NZF Money loan book 'significantly overvalued' with a 'significant level' of unrealised bad debts, receivers say

NZF Money's receivers say the commercial and residential lender's loan book was "significantly" overvalued and contained a "significant level' of unrealised bad debts.

Receivers Grant Graham and Brendon Gibson of KordaMentha say this in their second report. They also say that, based on preliminary estimates, debenture holders are likely to get back between 25% and 42% of the NZ$16.4 million they're owed. It's "extremely unlikely" there'll be a return to unsecured creditors.

A subsidiary of the sharemarket listed NZF Group, which also owns 50% of Mike Pero Mortgage Holdings, NZF Money was tipped into receivership in July last year by trustee Covenant Trustee Company due to an anticipated trust deed breach after NZF Group failed to secure needed short-term funding.

NZF Money had NZ$28.3 million worth of loans, prior to the deduction of bad debt provisions, at the time of its receivership.

The receivership came after NZF Group had announced that NZF Money was "working through options" to address the impact of an expected NZ$3.5 million contract between one of its borrowers and a buyer not settling as expected. It also came after NZF Money was forced by the Financial Markets Authority (FMA) to pull its prospectus, meaning it could no longer raise money from the public. The FMA had raised concerns about NZF Money’s disclosures on asset quality and liquidity.
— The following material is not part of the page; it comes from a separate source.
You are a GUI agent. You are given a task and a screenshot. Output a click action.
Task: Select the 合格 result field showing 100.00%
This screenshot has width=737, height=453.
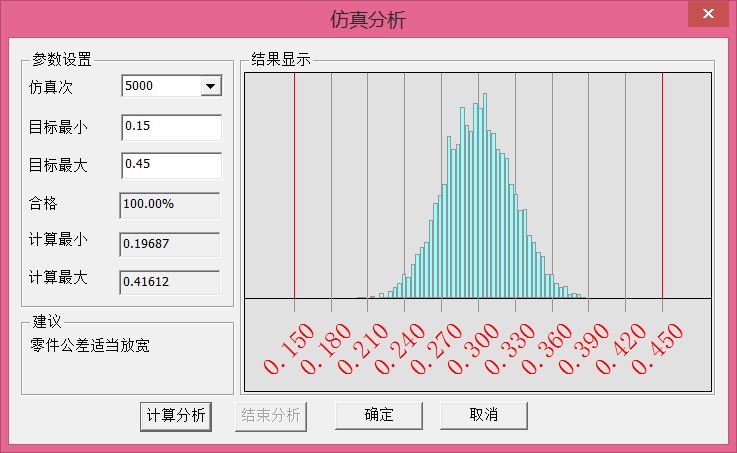169,205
'Significantly overvalued'

In their new report Graham and Gibson say they've  received NZ$2.2 million in repayments from borrowers, have paid NZ$283,000 of inter-company debts, have sold a NZ$900,000 subordinated note, and realised NZ$5.5 million worth of fixed assets. A total of 20 loans with a face value of NZ$27 million remain outstanding with collections from borrowers continuing.

"It is apparent from the receivers investigations that the NZF loan book was significantly overvalued as at the date of receivership and that the loan book contained a significant level of unrealised bad debts," Graham and Gibson say.

"Accordingly, the level of recoveries achieved will be well below the face value of the loan book."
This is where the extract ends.